3. If possible, state where you think the problem is coming from, in as much detail as you can

Sometimes you’re not going to be able to answer why there’s a particular problem. It’s totally fair to leave this blank. But if you do know what might be the source of the problem, you might be able to help the reader out somewhat.

Continuing our example bug, here’s how you could phrase this:

Back when we split the authentication service from the application service, we added a fallback that would alert the user to authentication being unavailable. I seem to remember that was part of the JS on the landing page. Could that be misfiring and triggering this issue?

Or perhaps you know exactly the cause of the problem, in which case you might say:

There’s a check in the landing page JS to ensure that the authentication service is up (see landing_page.js:100). It’s meant to grey out the login button and provide an alert when you try to log in, but it looks like it’s not doing for some reason. I suggest starting any debugging there.

4. If there’s a suggested fix, state it as a series of unambiguous tasks

It’s really important that you don’t feel like you have to state a suggested fix if you don’t know what one looks like. After all, “fix the thing” can be a really deep and involved process, and a guide to fixing the problem can actually be really misleading and, in the end, unhelpful.

But let’s assume that you know the problem well enough — maybe you’ve done some investigation here whilst writing the bug, or maybe you wrote the original code and it’s not that much work to explain the fix. Give the person fixing the bug a series of simple steps, with supplementary detail where necessary:

To fix this issue, you’ll need to:

  1. Add a front-end test to prove that an alert is show and the login button is greyed out when the authentication service response with an error code. This test should fail at the moment – if it doesn’t, ping me on slack and I’ll help you dive into it.
  2. Update the code in landing_page.js:100-200 so that when an error response (as defined above) is returned by the authentication service, the disableLoginWithWarning() function is called, rather than disableLogin(), as is called right now.
  3. Re-run the test you created in (1). It should now pass.
  4. Remove disableLogin(). It’s old code that should have been removed a while back; its being in the codebase is just causing more problems.
  5. Run the front-end tests. If any of them fail due to the lack of disableLogin(), you can either (if the changes are minor) fix them as part of this work or (if the changes are significant) file tickets for each of them, tag them with a // XXX comment in the code (always referencing the bug number), and then restore disableLogin() for the time being.

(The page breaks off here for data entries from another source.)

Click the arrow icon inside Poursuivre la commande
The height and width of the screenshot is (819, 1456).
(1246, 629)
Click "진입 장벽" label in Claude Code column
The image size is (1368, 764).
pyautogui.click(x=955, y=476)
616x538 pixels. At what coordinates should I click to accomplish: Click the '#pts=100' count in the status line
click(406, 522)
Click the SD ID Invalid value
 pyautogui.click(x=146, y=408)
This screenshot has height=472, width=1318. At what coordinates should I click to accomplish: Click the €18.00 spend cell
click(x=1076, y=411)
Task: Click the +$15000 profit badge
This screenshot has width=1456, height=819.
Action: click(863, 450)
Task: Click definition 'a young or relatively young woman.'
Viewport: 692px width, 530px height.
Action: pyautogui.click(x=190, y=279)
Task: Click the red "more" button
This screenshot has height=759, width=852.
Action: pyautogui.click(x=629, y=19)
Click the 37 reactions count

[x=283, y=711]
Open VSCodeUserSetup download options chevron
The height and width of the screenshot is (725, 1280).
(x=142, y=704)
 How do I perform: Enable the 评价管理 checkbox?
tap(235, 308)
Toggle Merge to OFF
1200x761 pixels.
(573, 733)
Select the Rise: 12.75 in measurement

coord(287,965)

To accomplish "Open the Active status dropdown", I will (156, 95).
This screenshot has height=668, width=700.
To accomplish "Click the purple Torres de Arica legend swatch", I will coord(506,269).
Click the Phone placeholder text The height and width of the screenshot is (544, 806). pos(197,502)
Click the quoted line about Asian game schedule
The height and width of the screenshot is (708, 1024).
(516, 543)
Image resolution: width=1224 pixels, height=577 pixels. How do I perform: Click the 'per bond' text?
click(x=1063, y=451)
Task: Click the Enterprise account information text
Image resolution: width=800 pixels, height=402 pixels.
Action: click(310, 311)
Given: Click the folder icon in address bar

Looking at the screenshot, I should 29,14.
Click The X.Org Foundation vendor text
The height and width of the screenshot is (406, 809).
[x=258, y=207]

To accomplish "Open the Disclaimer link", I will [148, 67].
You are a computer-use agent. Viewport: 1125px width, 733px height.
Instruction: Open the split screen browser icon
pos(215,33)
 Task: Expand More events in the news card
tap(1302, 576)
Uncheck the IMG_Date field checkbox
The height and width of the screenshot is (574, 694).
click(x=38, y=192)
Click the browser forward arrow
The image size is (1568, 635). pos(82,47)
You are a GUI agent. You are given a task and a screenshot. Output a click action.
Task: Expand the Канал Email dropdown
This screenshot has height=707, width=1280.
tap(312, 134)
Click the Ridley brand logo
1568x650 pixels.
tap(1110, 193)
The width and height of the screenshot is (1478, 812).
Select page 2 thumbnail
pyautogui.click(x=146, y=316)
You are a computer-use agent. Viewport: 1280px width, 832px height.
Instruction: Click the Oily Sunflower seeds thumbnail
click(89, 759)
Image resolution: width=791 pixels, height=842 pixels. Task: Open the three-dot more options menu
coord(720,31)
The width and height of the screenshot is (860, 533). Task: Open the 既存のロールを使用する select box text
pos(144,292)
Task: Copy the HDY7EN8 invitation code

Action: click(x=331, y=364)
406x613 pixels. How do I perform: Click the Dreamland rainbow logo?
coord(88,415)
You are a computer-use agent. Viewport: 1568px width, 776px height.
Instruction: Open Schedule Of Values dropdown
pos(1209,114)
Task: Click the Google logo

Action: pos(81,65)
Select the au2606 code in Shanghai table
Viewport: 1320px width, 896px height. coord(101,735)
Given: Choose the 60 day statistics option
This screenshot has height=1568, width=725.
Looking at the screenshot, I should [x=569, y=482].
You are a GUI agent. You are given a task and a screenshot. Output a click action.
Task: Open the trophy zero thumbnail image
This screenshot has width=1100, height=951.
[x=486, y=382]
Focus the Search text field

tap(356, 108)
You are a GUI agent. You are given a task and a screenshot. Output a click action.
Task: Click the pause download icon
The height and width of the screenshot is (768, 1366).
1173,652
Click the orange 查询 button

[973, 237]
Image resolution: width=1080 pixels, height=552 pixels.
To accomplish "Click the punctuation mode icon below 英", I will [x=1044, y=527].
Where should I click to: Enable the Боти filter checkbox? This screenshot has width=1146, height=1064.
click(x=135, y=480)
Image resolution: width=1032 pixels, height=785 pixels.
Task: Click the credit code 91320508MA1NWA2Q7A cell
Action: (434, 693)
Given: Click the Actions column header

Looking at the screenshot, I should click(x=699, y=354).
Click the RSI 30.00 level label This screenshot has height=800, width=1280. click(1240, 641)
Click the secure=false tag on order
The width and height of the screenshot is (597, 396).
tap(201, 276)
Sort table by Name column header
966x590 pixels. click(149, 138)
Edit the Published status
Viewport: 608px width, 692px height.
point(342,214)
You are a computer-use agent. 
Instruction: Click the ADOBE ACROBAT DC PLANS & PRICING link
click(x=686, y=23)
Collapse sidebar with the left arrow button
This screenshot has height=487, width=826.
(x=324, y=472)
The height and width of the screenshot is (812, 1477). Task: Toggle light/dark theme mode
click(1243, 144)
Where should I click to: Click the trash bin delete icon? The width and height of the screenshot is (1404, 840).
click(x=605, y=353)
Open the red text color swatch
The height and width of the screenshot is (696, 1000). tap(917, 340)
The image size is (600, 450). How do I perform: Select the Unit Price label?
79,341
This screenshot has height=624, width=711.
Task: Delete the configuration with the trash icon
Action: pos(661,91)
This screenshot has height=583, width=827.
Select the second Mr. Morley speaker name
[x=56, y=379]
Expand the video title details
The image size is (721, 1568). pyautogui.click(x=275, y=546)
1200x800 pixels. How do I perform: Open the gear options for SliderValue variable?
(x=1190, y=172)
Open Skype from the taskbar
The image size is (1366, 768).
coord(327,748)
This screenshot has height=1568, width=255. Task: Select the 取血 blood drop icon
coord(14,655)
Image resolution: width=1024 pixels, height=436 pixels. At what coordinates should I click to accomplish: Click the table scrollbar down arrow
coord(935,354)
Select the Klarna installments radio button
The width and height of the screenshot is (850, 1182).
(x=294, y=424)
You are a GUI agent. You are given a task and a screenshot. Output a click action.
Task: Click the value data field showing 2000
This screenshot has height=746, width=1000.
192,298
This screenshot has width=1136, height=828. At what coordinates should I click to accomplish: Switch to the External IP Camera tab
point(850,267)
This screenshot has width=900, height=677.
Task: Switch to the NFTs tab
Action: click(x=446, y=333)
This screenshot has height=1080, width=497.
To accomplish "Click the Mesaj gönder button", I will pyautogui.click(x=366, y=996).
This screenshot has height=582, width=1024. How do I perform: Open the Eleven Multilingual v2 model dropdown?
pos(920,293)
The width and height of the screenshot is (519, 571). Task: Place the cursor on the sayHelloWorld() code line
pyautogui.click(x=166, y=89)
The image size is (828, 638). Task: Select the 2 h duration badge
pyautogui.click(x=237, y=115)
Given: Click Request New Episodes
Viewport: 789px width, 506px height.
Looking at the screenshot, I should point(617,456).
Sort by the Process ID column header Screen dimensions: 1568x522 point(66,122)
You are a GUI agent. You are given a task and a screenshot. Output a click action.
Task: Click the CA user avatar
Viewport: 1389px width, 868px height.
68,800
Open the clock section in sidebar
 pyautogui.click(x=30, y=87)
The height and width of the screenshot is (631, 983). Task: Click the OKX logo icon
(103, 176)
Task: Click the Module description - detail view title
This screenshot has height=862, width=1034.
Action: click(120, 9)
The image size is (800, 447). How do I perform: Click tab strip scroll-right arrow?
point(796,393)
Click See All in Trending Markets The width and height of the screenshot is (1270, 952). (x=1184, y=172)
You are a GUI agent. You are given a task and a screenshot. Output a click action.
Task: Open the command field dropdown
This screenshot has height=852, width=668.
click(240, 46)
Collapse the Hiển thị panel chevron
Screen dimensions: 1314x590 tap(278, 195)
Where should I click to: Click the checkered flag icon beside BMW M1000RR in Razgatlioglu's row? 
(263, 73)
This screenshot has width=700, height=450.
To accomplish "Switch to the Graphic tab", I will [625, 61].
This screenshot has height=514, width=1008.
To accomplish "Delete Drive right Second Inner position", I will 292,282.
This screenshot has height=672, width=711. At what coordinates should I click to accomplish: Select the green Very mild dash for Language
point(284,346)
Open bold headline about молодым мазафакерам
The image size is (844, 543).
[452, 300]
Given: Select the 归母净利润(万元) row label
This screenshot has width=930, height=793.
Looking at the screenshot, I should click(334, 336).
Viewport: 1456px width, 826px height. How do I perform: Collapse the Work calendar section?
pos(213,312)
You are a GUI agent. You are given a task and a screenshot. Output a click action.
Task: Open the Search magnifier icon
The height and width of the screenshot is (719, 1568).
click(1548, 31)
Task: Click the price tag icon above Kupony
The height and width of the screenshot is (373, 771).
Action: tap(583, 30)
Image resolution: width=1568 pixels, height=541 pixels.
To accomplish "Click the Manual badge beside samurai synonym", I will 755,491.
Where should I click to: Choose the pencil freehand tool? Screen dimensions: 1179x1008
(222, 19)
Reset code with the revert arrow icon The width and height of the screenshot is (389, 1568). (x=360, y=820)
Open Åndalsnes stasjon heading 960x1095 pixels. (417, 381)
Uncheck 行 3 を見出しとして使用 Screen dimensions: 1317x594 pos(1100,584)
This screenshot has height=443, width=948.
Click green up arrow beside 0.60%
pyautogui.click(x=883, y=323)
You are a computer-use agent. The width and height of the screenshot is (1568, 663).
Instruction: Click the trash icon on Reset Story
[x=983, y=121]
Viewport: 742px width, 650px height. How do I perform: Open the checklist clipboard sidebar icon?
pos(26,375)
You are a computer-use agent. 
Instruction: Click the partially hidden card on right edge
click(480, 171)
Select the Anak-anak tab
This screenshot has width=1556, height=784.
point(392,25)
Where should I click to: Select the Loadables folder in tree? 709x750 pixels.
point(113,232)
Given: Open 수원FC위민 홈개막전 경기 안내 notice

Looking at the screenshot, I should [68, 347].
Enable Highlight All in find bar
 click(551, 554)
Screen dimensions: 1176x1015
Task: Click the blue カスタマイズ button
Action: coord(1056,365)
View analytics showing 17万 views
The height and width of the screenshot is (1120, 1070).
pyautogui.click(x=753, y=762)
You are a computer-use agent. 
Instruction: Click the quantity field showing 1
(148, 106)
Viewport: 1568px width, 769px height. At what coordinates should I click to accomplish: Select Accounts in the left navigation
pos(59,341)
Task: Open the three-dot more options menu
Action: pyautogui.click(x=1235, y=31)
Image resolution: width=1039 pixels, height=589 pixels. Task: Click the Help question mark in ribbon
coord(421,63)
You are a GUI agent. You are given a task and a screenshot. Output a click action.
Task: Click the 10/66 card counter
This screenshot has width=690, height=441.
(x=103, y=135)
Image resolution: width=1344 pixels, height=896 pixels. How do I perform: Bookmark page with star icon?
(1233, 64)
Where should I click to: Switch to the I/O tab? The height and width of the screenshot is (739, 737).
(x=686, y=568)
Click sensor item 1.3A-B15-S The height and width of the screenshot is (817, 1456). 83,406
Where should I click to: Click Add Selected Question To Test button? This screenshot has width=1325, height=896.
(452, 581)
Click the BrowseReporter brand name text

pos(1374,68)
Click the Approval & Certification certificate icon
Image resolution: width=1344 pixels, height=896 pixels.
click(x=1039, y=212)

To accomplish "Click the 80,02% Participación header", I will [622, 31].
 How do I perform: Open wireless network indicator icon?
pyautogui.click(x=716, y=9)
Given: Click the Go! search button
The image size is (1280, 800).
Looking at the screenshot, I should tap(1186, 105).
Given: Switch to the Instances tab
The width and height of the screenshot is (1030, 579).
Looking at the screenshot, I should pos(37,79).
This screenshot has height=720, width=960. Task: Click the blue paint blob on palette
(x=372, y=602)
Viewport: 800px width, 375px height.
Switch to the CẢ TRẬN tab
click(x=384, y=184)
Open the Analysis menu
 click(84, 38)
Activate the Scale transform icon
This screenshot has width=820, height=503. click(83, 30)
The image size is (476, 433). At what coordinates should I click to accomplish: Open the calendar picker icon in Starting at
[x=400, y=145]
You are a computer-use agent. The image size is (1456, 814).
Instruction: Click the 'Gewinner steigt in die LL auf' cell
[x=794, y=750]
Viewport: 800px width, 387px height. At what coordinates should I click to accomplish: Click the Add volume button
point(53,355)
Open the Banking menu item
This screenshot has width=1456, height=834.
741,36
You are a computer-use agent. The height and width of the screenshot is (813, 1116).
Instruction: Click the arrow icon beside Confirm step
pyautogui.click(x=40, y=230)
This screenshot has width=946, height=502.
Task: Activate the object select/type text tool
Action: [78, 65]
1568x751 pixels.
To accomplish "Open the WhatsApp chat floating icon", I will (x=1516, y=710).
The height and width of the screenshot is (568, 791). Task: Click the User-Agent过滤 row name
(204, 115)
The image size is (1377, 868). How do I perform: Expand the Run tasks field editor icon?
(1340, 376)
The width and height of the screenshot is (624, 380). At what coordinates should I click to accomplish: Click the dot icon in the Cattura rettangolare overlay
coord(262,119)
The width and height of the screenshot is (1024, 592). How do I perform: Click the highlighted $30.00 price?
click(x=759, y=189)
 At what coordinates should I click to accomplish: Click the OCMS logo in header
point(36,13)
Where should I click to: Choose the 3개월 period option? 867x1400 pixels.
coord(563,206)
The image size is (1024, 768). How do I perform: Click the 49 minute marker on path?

5. Always include an unambiguous win condition for the bug

Just like a set of acceptance criteria on a ticket to develop a new feature, a “we will know we’re done when” section on the bug (or as @sil would call it, an “Unambiguous Win Condition” is essential for making sure that a bug gets fixed properly.

UWCs need to be stated plainly, using imperative language, and need to avoid the word “should” wherever possible, because its meaning is unclear (if something “should” do something, is it okay if it doesn’t or not?).

So:

We will know this bug is fixed when:

  • The authentication service being in an error state or unavailable causes the login button on the landing page to be greyed out, with a warning displayed when the user hovers their cursor over the login button stating that authentication is not available at this time.
  • The login button on the landing page takes the user to the login screen if the authentication service is running without error, and no warning is shown when the user hovers their cursor over the login button.

In summary

Bad bug reports cost time and therefore money. Good bug reports are grease on the wheels of the development process, and can make developers’ lives so much easier (imagine being able to fix a bug without ever having to speak to anyone until it’s done!).

The rule here aren’t a panacea; there’s definitely still going to be plenty of times when you’ll need to have conversation about some corner case or side-effect of the fix. But hopefully they’ll see you on the right track, and maybe they’ll make your development process — and your software — that bit better too.